Monday, November 29, 2010

Back Again - Security Theater in Partisan Politics

I haven't been able to update in the last week, as I'm currently in the process of moving (physically, like between two states). Luckily, nothing really is going on in the world. The economic and logistical impact of TSA opt-out day was predictably marginal--perhaps a new word, fringical, would better describe its political roots. There's a decent James Fallows piece on the myth of party-first response to security theater, privacy rights, and an intrusive state.

His main takeaway is that while individuals on the conservative end of the spectrum may have recently found a reason to hate airport security, the same liberals who grumbled about earlier iterations (remember when they banned books on planes for a couple weeks?) have not begun to support the government out of partisan fealty to the President. Whereas Fallows seems to say that conservatives are more susceptible to partisanship dictating moral outrage, I think the truth is that the conservative media was not interested in discussing the intrusive indignities of the modern state while Bush was in control. The individuals who are up in arms about "enhanced" security procedures may have been provoked to equal outrage and activism had they had earlier access to "intrusive state" stories in the media.

I think liberal blogs tend to assume that their readers have a certain baseline familiarity with the intrusiveness of the state, but conservative storytellers start at the beginning, as if the entire outrage were wholly new. This is just a guess, but maybe liberals do themselves a disservice when they frame new developments--in any field from airport security to tax cuts--as the latest in a long string of similar stories.

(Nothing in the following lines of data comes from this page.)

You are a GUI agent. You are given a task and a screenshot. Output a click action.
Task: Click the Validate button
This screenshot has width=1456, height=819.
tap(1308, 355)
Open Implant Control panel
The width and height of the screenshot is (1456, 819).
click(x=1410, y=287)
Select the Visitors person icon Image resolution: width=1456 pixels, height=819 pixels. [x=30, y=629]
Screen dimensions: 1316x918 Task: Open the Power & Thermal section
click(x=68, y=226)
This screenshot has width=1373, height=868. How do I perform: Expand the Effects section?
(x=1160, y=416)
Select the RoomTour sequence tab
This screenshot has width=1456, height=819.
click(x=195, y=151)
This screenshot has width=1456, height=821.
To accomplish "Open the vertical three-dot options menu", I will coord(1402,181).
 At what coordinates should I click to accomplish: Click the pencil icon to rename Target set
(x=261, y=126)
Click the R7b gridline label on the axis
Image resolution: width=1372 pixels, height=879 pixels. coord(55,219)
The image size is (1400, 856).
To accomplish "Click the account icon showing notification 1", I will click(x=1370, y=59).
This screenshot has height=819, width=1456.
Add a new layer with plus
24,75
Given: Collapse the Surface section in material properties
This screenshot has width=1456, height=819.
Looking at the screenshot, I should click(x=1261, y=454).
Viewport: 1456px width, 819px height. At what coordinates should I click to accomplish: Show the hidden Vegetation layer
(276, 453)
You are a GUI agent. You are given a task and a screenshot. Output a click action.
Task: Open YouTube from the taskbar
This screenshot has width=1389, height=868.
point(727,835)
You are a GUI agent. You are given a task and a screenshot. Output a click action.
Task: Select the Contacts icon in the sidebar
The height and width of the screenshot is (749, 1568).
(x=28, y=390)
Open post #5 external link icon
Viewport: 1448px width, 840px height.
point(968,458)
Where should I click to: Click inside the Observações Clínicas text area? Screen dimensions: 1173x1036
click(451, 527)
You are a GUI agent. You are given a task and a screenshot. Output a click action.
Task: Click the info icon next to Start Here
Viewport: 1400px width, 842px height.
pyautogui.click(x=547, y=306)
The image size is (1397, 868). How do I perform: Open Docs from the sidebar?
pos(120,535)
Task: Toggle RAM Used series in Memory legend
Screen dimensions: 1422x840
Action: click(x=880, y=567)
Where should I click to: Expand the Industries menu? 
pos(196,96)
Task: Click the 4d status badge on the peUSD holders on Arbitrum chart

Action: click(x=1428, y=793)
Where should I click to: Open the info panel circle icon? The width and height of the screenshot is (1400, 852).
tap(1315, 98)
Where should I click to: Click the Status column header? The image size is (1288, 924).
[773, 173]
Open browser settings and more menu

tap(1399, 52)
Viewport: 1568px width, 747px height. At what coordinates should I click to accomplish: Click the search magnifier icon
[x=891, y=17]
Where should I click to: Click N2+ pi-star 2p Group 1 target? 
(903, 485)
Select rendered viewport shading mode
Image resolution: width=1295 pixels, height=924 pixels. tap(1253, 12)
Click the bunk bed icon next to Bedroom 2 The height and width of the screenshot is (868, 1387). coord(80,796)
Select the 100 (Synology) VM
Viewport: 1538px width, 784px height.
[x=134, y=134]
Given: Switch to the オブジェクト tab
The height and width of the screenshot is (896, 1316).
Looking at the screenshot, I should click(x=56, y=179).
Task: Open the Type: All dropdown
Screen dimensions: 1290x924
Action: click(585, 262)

Example: the Party of No. The narrative that the Democratic party attempted to spin over the last two years was that Republicans were consistently putting politics before country. That message never broke through to the mass audience, largely because saying "Republicans blocked progress again" is hardly news. "Republicans Launch Filibuster of X" is a bigger headline when the drumbeat for weeks hasn't been, "Republicans Will Probably Do Everything They Possibly Can to Block X." The blogs telling the anti-TSA story right now are telling their audiences about the screening as if the use of full body screeners wasn't a long time in the making. Maybe liberals need to learn to play dumb.